» **SET EXERCISE 1**
Answer these questions using the article about the Auckland apartment evictions, one answer per line:
(a) How many days' notice did the High Court order landlords to give their tenants?
(b) About how many calls did Dusan Valenta make to property managers?
(c) Up to how many people queued at some of the house viewings the couple attended?
» **SET EXERCISE 2**
List every place the Auckland eviction article says displaced tenants have moved into or spent nights in while looking for a new rental.
━━━━━ PROVIDED TEXT
Renters given seven days' notice to move out of an Auckland apartment complex say they've been through "hell" with some even forced to move into caravan parks or back in with their parents.
Deemed a leaky building, the tenants were ordered out of The Ridge apartment complex in St Marys Bay because its power and fire alarm were due to be turned off to allow workers to fix weathertightness issues.
But while the High Court last year ordered landlords to give their tenants 90 days' notice, some tenants say they did not get that.
Instead, tenants, like real estate agent Dusan Valenta and his three flatmates, only received seven days' notice last week.
Valenta said he had been through "hell" and many sleepless nights since then trying to find a new rental.
"We started panicking and ... I physically had to stop working that day," he said.
"I then made about 20 calls to property managers trying to find a suitable property for us, which was pretty much a logistical nightmare."
Court documents indicate that tenants, including families, in as many as 19 of the complex's 33 apartments may have been affected by the short-notice eviction.
And while Valenta believes he has since found a new rental, others are have not been so lucky after being turfed out at the busiest time of the year when rental companies are inundated with hundreds of enquiries and applications.
One of Valenta's flatmates has been forced to move in with her parents, while another couple have been spending nights in campgrounds and caravan parks while they hunt for another property.
The couple said they had been to house viewings where up to 30 people have queued to get in the door.
━━━━━━━━━━
━━━━━ DATA BLOCK
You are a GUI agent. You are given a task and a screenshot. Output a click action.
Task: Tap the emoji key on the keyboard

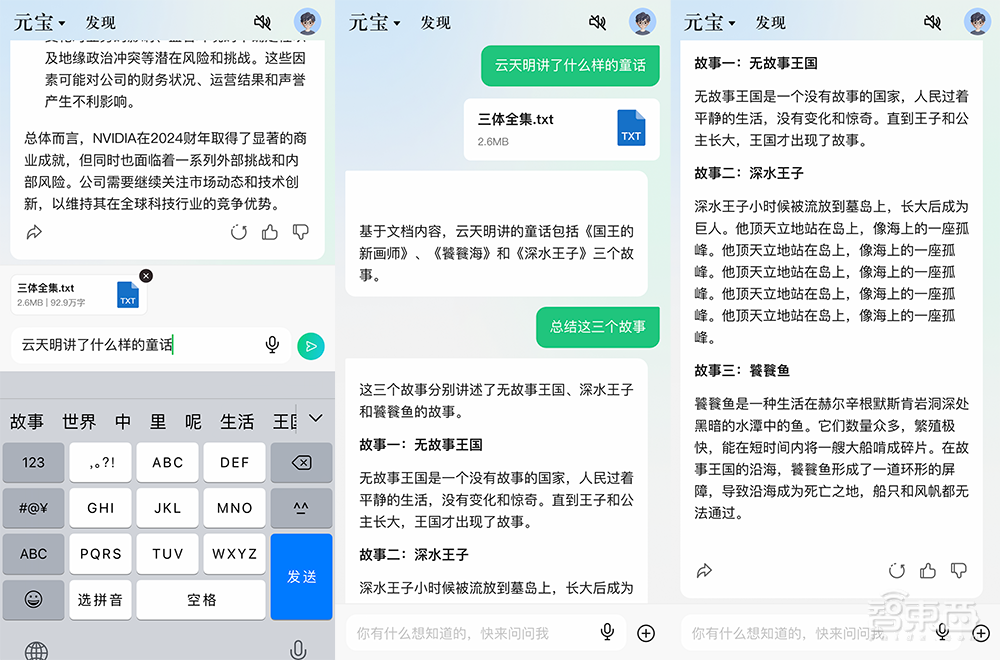tap(33, 598)
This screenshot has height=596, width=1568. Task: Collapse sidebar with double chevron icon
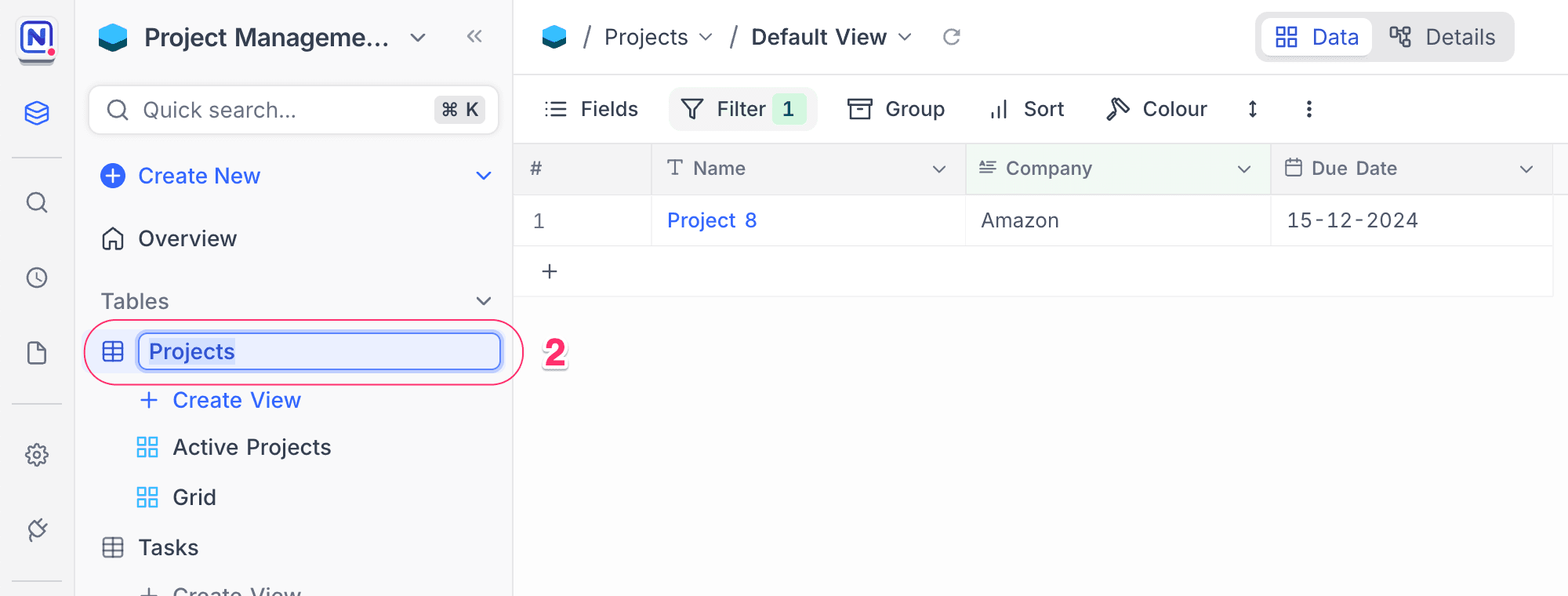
━━━━━━━━━━
» **CORRECT RESULT 1**
(a) 90 days
(b) About 20
(c) Up to 30 people

» **CORRECT RESULT 2**
- Caravan parks
- Their parents' homes
- Campgrounds